+++ Working data
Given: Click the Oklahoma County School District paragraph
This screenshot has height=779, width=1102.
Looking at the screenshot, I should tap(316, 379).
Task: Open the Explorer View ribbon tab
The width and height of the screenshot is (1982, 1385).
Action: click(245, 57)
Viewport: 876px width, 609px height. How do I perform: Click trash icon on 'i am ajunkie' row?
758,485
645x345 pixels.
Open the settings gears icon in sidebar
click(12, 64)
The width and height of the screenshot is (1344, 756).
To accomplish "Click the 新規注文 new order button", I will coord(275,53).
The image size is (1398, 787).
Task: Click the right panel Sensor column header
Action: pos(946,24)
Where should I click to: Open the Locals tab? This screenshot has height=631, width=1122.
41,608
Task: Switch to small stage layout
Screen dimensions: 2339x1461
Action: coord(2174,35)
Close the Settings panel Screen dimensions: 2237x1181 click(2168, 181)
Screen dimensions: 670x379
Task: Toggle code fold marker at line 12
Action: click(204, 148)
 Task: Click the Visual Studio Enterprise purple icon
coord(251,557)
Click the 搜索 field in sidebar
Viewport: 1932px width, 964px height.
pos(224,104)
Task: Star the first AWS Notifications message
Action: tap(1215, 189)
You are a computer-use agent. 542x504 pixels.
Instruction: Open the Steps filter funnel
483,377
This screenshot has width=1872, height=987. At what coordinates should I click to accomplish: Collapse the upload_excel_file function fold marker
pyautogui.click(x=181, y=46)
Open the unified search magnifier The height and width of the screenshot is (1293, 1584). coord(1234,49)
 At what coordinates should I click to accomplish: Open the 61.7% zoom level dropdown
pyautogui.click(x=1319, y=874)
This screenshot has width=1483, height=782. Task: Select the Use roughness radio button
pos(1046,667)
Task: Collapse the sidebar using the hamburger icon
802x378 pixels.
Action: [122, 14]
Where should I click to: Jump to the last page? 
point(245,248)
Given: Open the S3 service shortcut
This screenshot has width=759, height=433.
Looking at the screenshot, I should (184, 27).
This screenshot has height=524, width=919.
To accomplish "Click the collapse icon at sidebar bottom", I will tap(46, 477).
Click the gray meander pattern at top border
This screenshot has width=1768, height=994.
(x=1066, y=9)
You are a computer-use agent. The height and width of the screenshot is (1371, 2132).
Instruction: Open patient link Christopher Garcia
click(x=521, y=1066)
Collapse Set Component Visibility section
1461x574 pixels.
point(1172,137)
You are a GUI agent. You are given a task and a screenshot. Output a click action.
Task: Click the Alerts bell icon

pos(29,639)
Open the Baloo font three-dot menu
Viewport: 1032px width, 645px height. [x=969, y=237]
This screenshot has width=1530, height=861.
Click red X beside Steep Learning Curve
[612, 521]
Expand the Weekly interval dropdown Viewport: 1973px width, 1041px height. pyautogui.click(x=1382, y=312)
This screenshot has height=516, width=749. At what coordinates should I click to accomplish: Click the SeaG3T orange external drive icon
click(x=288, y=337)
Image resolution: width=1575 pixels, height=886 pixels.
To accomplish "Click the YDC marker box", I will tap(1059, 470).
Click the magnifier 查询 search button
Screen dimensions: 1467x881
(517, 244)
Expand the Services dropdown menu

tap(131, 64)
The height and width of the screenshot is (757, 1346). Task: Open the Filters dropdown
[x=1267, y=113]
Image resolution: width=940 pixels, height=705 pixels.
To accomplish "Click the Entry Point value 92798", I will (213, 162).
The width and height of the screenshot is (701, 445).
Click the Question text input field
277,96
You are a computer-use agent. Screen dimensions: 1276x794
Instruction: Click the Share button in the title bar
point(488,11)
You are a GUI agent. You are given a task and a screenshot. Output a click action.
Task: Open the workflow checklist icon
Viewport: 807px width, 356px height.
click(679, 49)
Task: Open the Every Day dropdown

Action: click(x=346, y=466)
++++++
* Task details *
Please give an exact copy of the lines above, beginning with the line containing "Task: Click the Alerts bell icon" and running through the line containing "Image resolution: width=1575", and of no other lines.

* Answer section *
Task: Click the Alerts bell icon

pos(29,639)
Open the Baloo font three-dot menu
Viewport: 1032px width, 645px height. [x=969, y=237]
This screenshot has width=1530, height=861.
Click red X beside Steep Learning Curve
[612, 521]
Expand the Weekly interval dropdown Viewport: 1973px width, 1041px height. pyautogui.click(x=1382, y=312)
This screenshot has height=516, width=749. At what coordinates should I click to accomplish: Click the SeaG3T orange external drive icon
click(x=288, y=337)
Image resolution: width=1575 pixels, height=886 pixels.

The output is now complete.